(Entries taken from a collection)

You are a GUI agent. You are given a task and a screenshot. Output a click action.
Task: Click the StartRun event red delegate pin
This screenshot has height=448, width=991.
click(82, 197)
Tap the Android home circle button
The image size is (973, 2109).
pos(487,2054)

• Exercise brief: Output these lines word for word, exactly as they appear above.

• Problem solution:
You are a GUI agent. You are given a task and a screenshot. Output a click action.
Task: Click the StartRun event red delegate pin
This screenshot has height=448, width=991.
click(82, 197)
Tap the Android home circle button
The image size is (973, 2109).
pos(487,2054)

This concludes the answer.